| SET TASK A |
In the passage about The Damage Done, how long had it been since Lily last saw her sister?

** start of PASSAGE GIVEN **

Day 40: The Damage Done

Cover for The Damage DoneIn The Damage Done by Hilary Davidson, Lily Moore comes home to New York from Spain when the police call her to tell her that her sister Claudia was found dead in the bathtub on the anniversary of their mother’s suicide. In an effort to support Claudia, but unable to deal with her lifestyle of drug addiction, Lily has been paying the rent on her own apartment so that her sister would have a place to live. Lily hasn’t seen her sister for three months, since she came home to visit a supposedly drug-free Claudia only to find her strung out. Since then, Claudia has not returned any of her calls.

When Lily goes to the morgue to identify the body, she realizes that the dead woman bears only a superficial resemblance to her sister, which makes the circumstances of her death–the supposed suicide on the date of their mother’s suicide–doubly suspicious. Lily realizes that Claudia has been missing for months, and that the other woman has stolen Claudia’s identity. She is determined to find her sister even as the police decide that Claudia is a suspect in the unknown woman’s death.

** end of PASSAGE GIVEN **
** start of DATA TO USE **

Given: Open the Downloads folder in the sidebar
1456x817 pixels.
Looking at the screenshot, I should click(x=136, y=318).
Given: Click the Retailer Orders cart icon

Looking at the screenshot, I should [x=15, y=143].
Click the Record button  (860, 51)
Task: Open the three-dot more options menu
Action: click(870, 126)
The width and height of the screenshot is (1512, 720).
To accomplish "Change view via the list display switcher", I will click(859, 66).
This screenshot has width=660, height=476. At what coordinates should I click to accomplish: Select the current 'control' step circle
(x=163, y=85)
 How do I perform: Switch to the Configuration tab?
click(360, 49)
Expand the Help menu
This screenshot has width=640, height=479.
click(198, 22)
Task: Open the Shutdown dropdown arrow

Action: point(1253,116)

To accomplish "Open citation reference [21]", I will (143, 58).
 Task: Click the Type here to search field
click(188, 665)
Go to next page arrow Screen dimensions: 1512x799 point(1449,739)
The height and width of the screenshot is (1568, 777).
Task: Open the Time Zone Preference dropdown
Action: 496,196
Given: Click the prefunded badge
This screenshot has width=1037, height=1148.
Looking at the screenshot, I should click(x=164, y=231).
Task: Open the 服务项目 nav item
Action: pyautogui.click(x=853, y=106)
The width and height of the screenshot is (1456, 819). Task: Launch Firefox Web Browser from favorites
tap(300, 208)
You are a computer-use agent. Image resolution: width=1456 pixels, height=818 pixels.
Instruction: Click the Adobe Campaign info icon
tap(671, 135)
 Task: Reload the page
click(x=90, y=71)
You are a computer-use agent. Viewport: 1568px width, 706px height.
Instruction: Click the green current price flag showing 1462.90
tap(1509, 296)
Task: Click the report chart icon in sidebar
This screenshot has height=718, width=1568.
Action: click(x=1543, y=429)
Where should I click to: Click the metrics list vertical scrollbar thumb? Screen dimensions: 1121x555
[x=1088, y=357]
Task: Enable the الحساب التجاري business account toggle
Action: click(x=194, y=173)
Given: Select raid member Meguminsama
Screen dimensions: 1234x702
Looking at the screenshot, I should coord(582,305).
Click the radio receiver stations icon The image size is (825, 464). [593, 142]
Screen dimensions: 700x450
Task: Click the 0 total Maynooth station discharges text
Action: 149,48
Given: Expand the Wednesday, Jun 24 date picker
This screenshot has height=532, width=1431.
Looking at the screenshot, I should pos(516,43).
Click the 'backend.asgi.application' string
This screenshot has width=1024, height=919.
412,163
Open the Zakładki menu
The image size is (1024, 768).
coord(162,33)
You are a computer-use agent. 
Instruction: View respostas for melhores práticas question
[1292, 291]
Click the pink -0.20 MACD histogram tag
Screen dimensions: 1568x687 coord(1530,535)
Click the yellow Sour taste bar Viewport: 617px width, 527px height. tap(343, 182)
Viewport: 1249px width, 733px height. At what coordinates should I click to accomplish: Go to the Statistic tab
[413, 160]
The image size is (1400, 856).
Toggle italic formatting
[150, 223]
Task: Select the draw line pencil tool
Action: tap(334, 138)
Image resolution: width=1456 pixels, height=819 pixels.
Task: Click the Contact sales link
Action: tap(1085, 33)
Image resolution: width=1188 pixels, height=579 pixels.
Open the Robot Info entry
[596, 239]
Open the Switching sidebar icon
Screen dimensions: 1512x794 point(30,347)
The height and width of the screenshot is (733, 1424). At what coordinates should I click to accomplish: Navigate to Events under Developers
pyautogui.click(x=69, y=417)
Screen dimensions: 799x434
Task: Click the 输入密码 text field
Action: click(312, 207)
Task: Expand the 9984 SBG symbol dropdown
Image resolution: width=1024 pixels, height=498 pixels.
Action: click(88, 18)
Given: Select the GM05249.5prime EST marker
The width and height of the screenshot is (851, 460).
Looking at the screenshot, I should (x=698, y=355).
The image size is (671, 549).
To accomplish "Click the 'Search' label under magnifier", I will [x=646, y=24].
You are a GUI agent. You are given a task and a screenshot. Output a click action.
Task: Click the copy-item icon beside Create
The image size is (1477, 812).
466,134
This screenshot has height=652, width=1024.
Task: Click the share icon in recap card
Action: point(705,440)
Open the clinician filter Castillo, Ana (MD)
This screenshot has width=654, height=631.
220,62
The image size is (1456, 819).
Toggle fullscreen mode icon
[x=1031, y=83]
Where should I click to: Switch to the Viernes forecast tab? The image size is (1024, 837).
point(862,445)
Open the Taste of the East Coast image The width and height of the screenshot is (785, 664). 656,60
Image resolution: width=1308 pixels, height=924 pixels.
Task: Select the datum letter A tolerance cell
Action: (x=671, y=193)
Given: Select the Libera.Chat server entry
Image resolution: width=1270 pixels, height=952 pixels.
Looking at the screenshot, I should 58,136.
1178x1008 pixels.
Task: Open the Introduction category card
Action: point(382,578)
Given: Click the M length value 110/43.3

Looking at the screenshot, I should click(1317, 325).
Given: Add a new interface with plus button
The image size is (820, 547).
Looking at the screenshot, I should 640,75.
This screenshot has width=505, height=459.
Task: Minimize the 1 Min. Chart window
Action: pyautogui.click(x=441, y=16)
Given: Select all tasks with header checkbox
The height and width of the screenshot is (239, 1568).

** end of DATA TO USE **

| SET TASK B |
In the rows, convert the lines from the one with "The image size is (1456, 819)." up to and including the one with "point(862,445)" into a JSON list of strings, one string per line, leaving out blank lines.

| TASK RESPONSE A |
Three months.

| TASK RESPONSE B |
[
  "The image size is (1456, 819).",
  "Toggle fullscreen mode icon",
  "[x=1031, y=83]",
  "Where should I click to: Switch to the Viernes forecast tab? The image size is (1024, 837).",
  "point(862,445)"
]